Assignment → Please copy every line from the records below that contains the string "screenshot".

Material provided →

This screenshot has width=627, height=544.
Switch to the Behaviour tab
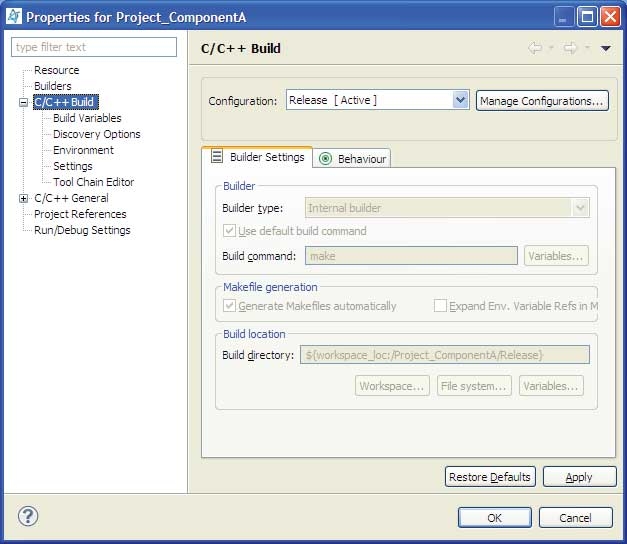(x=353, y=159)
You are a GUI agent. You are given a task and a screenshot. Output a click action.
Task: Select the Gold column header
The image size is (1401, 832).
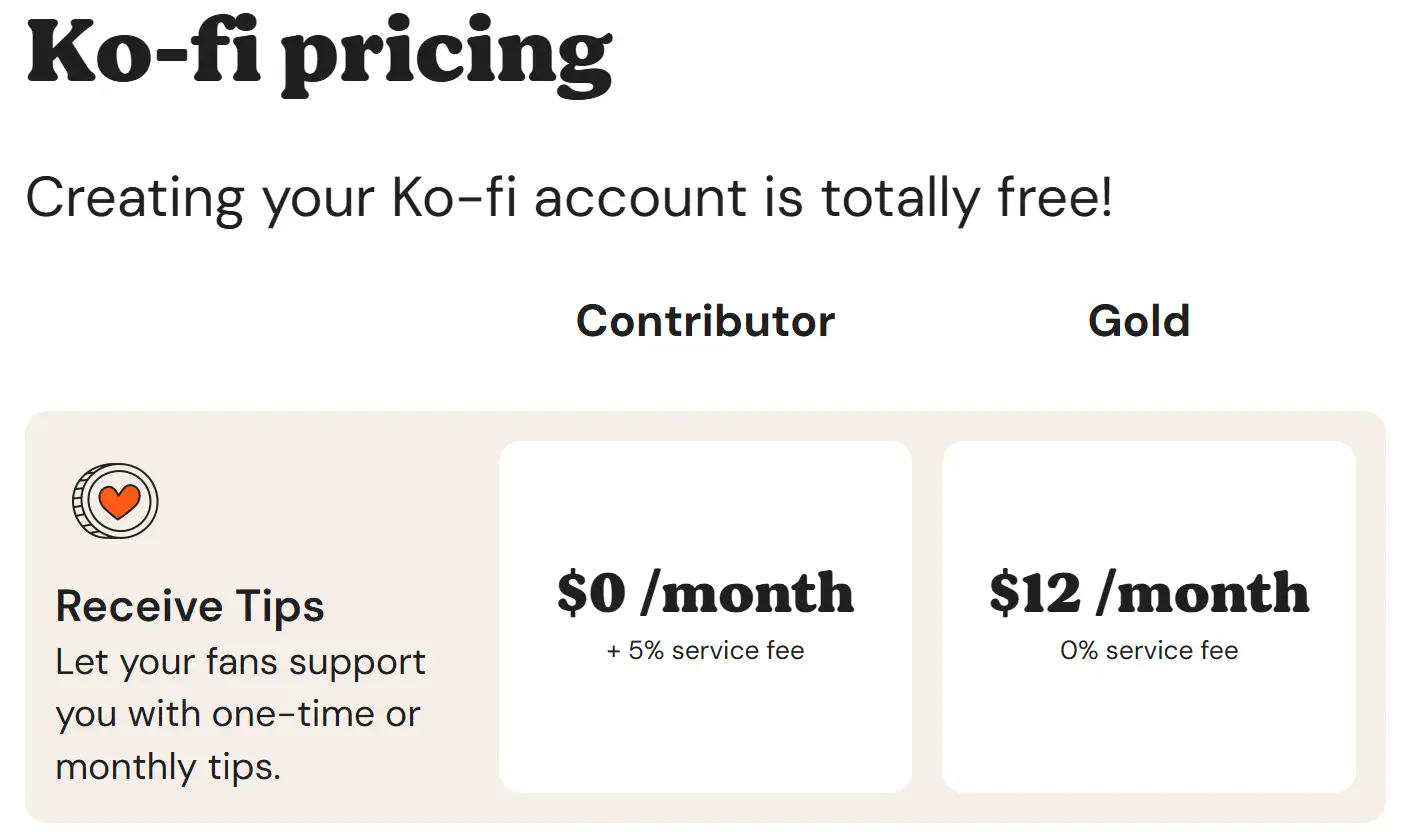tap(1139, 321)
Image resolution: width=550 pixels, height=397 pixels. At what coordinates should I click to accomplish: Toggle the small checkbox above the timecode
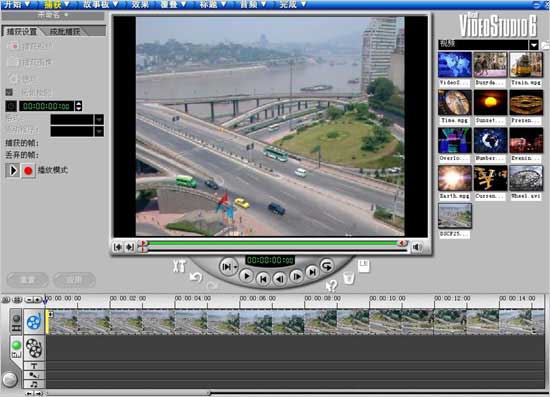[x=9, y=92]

Answer for this exercise →
This screenshot has width=627, height=544.
You are a GUI agent. You are given a task and a screenshot. Output a click action.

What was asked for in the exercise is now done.